According to Phillips Ziner LLP, in this case the court held that a principal can be held vicariously liable under the CFAA for its agent's accessing without authorization another's computer system in violation of the CFAA at the principal's direction. The Court denied the motion of defendant Acorn which sought to dismiss claims advanced by plaintiff Charles Schwab & Co. Inc. to hold Acorn liable under the CFAA for the acts of defendant Brian Carter. Carter, a former employee of Schwab, had allegedly downloaded without authorization confidential information and trade secrets from Schwab's computer system at the behest of Acorn, by whom he was subsequently employed.

• Shurgard Storage Centers Inc. v.
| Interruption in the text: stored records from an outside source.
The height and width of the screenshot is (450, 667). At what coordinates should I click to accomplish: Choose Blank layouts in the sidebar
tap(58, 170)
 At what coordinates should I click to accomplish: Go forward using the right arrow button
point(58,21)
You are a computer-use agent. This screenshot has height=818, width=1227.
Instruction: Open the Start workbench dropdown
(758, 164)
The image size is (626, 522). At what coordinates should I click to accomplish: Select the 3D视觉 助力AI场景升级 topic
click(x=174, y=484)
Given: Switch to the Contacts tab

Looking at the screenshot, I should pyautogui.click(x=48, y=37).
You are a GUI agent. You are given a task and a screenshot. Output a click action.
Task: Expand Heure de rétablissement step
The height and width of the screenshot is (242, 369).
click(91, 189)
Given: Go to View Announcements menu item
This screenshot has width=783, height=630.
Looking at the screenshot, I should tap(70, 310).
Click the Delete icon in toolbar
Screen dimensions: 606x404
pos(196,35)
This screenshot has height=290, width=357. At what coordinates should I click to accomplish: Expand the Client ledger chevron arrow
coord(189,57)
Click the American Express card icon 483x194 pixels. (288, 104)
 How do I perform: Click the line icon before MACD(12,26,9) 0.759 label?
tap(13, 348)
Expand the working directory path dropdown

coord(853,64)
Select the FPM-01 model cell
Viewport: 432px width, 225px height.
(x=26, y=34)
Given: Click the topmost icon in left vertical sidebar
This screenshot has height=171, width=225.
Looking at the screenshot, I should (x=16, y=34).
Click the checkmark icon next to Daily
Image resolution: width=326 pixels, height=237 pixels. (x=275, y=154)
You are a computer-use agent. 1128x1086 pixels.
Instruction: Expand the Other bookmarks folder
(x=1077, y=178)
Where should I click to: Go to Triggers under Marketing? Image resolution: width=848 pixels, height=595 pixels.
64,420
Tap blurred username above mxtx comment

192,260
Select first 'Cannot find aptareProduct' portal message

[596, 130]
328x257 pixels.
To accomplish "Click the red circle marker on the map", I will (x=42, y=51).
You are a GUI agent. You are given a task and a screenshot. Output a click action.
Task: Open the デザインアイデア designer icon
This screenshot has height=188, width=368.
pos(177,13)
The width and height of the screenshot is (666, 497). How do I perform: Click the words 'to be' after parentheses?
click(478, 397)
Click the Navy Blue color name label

Safeguard Self-Storage Inc. (2000)

According to Nixon Peabody LLP, “former Shurgard employees — while still on its payroll — used its computers to send trade secrets and proprietary information to Safeguard, the new employer they had already agreed to join. CFAA covers intentional access to a computer without authorization and obtaining information from a computer by exceeding authorized access. The former employees argued that they retained their existing authority to access Shurgard’s computer system as long as they remained its employees and, therefore, had not acted without authority or in excess of their authority. The court swiftly dismissed this argument, noting the employees’ authority to access Shurgard’s computer system evaporated when they began acting as agents for Safeguard.”

Southeast Tech Wire suggests making sure that your company policy addresses this issue: “That policy may be part of an employee manual or may even be based on the computer itself. In some cases, a written agreement may be best. In any event, companies should have such a policy in place in order to protect themselves from the possibility of unfair competition from defecting employees. A one-size-fits-all computer usage policy, however, is not likely the best. When determining which forms of protection work best, business should consult with lawyers who know their companies, their industries, and understand the nuances of the CFAA and other critical issues surrounding trade secrets.”

While Iowa Employment Law Letter suggests: “First, you would be wise to educate your workforce about the potential impact of the Computer Fraud and Abuse Act. Prosecution may await any employee who impairs or damages your company computer system. You might think it's common sense that those actions are a ‘no-no.’ Nevertheless, you can protect your business better by being up-front about the applicability of federal and state laws that protect your computer assets. Let your workforce know that you'll pursue any employee who attempts to impair your computer data or system. Also remind your employees of their fiduciary duty of loyalty to your company. The duty of loyalty is rarely mentioned inside or outside the workplace. Still, many state courts have recognized an employee's obligation to act in his employer's best interests at all times. Of course, that duty means taking no actions that damage or otherwise harm the company's business…By periodically reminding them of their duty of loyalty, you can better insulate yourself against the type of sabotage that could cause a severe business interruption.”

“Communication is key,” states Michael Maciekowich, National Director for Astron Solutions.  “Many employees have likely not heard of the CFAA.  However, ignorance of the law is no excuse.  Combine information on the CFAA with ethics, policy, or other general training provided to all employees.”  While it may seem that additional training creates a current additional burden for HR, ensuring everyone knows of the law – and its ramifications – may save your organization time and money down the road from lawsuits prevented.